Y'all are making me feel so bad for leaving my baby home alone Monday through Friday. I just assumed most people working full-time did what I do. Tanzy doesn't have any destructive behaviors or separation anxiety that we know of. Doggy day care around here is pretty expensive. I don't have family or friends that don't also work 8-5. Dog walkers need a key to your house, and my fiance is strictly against that. Are there any other options?? If she seems happy with the schedule we have, should I not stress over it? She has plenty of toys to occupy her.

Attached is a photo of the amount of space she has, only we scoot it a bit to the other side to exclude the couches.


----------



## Florida Cockapoo (Aug 24, 2012)

I don't know about the UK but here in the US we have Dog TV. We tried it with Piper a few times. Don't know if it work or not, but the "rare" times we have had to leave her more then 4 hours, we put that on.

At least there was some entertainment for her. Although, we are rarely gone that normally she is with her pet sitter. But it does happen that you need to leave your fur baby longer then you think.

We just have a back up plan, if we have to leave Piper and our Pet sitter can't take her. Everyone has to deal with the way their issues are.


----------



## fairlie (Sep 7, 2013)

I feel bad that you feel bad Naomi. No one is trying to show you up, you have just found a site where most/all of the regulars are totally besotted with their dogs.  I think you'll find we are at the far, far end of the spoiled dog spectrum. Dogs are quite fine left alone, by nature they are active in the morning and evening and sleep most of the day. As long as you treat her like a queen before you go out, when you get home and every weekend she will still have a better life than roughly 80% of dogs on this planet. If your boyfriend is too paranoid to give the key to a dogwalker I bet he'll relish the stress of all the extra driving. Some people are just plain nutty.


----------



## TanzyRose (Dec 26, 2015)

fairlie said:


> I feel bad that you feel bad Naomi. No one is trying to show you up, you have just found a site where most/all of the regulars are totally besotted with their dogs.  I think you'll find we are at the far, far end of the spoiled dog spectrum. Dogs are quite fine left alone, by nature they are active in the morning and evening and sleep most of the day. As long as you treat her like a queen before you go out, when you get home and every weekend she will still have a better life than roughly 80% of dogs on this planet. If your boyfriend is too paranoid to give the key to a dogwalker I bet he'll relish the stress of all the extra driving. Some people are just plain nutty.

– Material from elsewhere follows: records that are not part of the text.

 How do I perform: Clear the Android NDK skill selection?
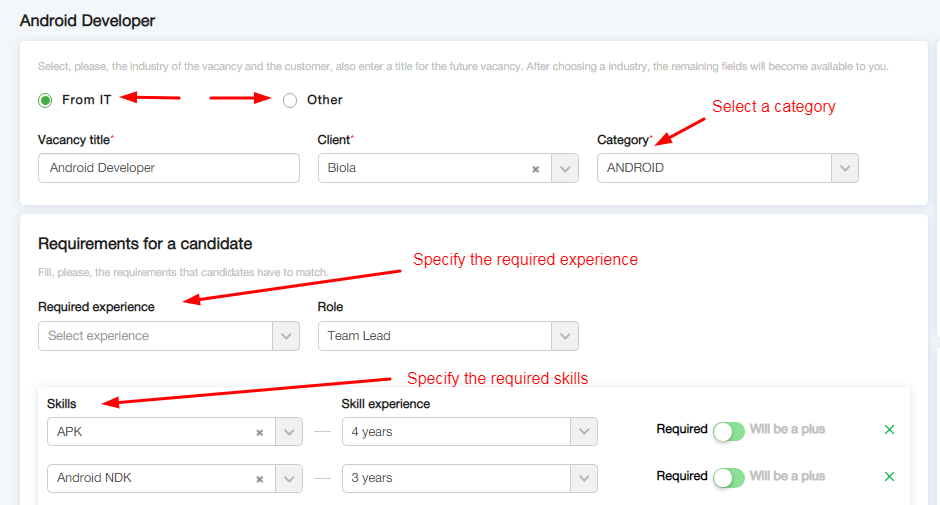tap(259, 479)
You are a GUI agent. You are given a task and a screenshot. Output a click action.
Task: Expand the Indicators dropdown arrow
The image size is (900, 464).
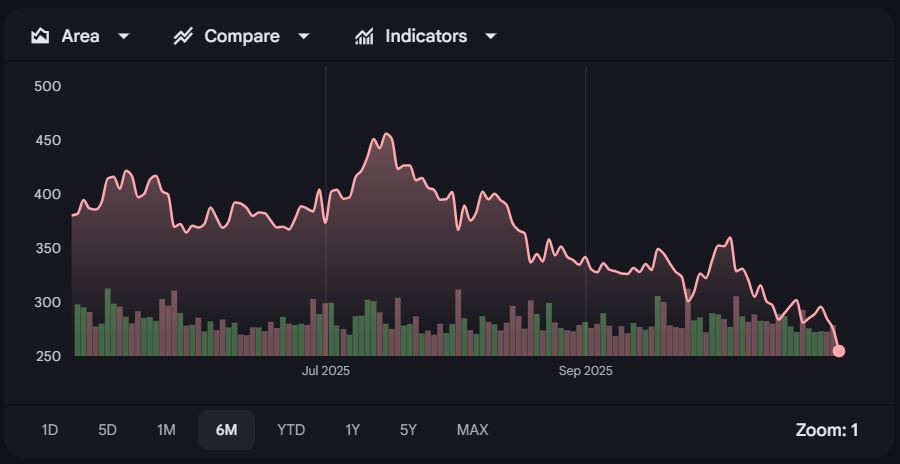(x=491, y=36)
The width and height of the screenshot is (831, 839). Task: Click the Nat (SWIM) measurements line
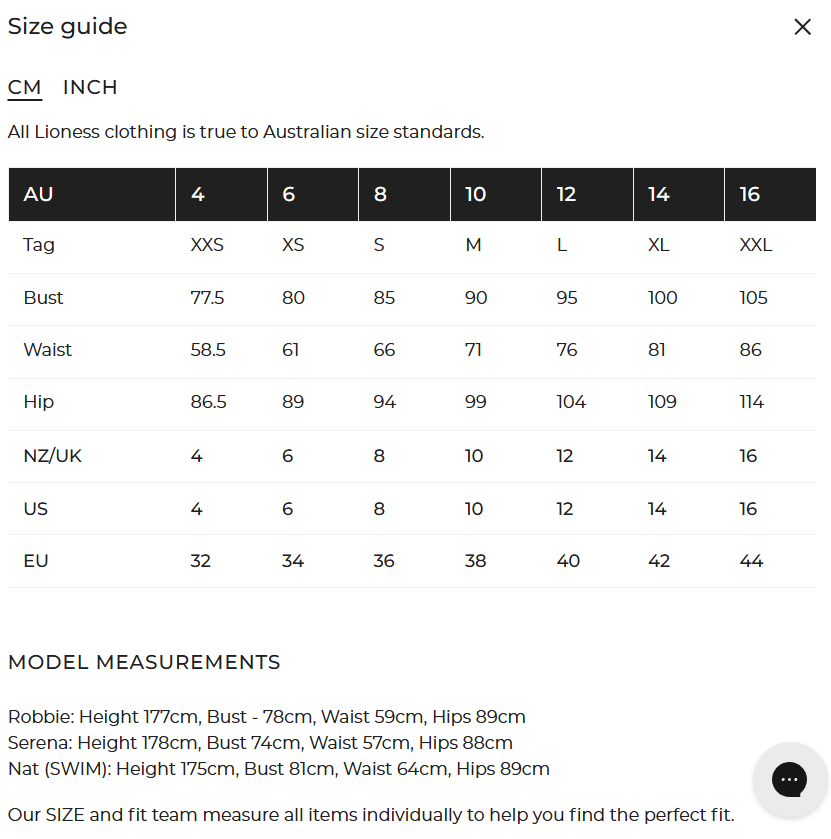(x=278, y=769)
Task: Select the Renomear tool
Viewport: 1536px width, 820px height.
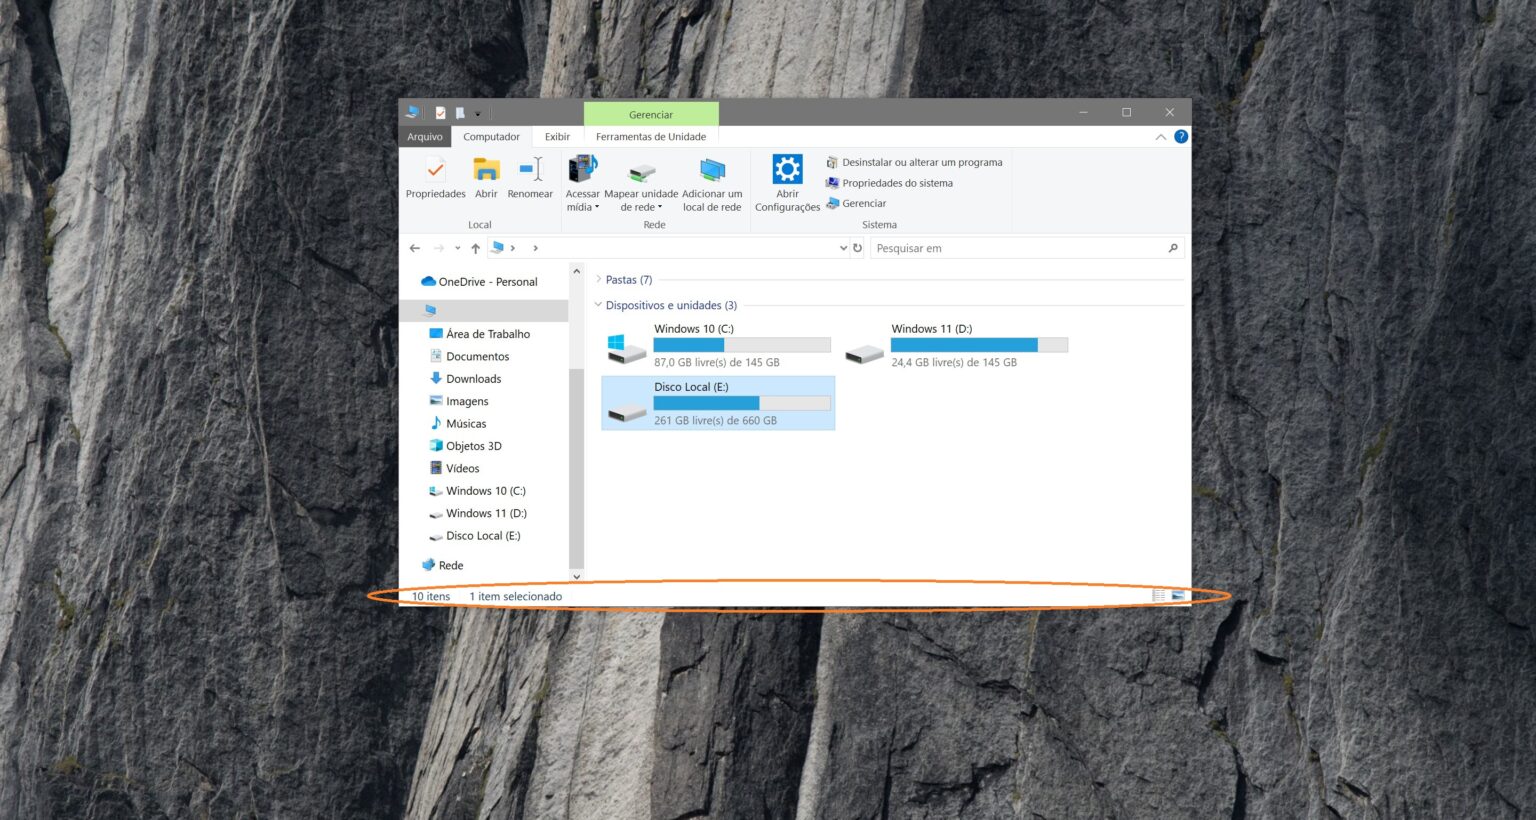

Thank you! My little girl is treated like royalty. I'm in Maine for 3 days for work and I miss her so much


----------



## DB1 (Jan 20, 2012)

I agree that she will cope and I know there are millions of dogs around the world suffering real cruelty and this is nothing of that sort but personally I do feel it Is a long time for a pup, I wanted a dog all my life but waited until I was nearly 50 and working from home until I felt I was in the right position to have one - just ensure she gets plenty of exercise before you leave her and after you get home, and please don't leave her all day and then go out for the evening as well. Sorry if sounding like I am getting at you, just seen too many dogs needing rehoming because people got them and then realised they didn't really have enough time for them.


----------



## Annabellam (Nov 3, 2015)

Sometimes i have to work late or even out of town so i leave Sammy back home at times. However, i always ensure that i leave someone to take care of him. Even though he has a feeder i always ensure that there is someone to take him out for a walk when he needs to go out.


----------



## bearthecockapoo (Mar 17, 2015)

When we first got Bear we took some time off work, then we arranged it so that both of us were coming home multiple times throughout the day to feed him/take him out/play . Now Bear is almost 1.5yrs. Both of us work full-time, however, I can sometimes work from home and I am also allowed to bring him to work with me (although it really is only doable when it is warm enough to walk 1hr each way to work, as he is not allowed on the bus). OH has a very flexible schedule, so he can leave the house late/come home early/come home during the day/work from home sometimes. Bear gets walked in the morning and a long walk at night, plus is off leash Friday-Sunday in the country and gets a ton of exercise up there chasing ATVs and wildlife all weekend. If he is going to be home for a long portion of the day, we make sure he gets lots of exercise, gets to see other dogs when we are home, and has a kong or other mental stimulation toys while we are gone. Obviously it is way preferable if someone can be home full-time with your pup, but that isn't always possible for everyone. Of course everyone here would prefer to be at home all day long with their pup if they could afford it.


----------



## Lottierachel (Mar 3, 2013)

When we got Tilly, we both worked full time as teachers, but we're lucky enough to have the most amazing neighbour who took Tilly to her house 10-3 every day and always included an hour long march round the fields!!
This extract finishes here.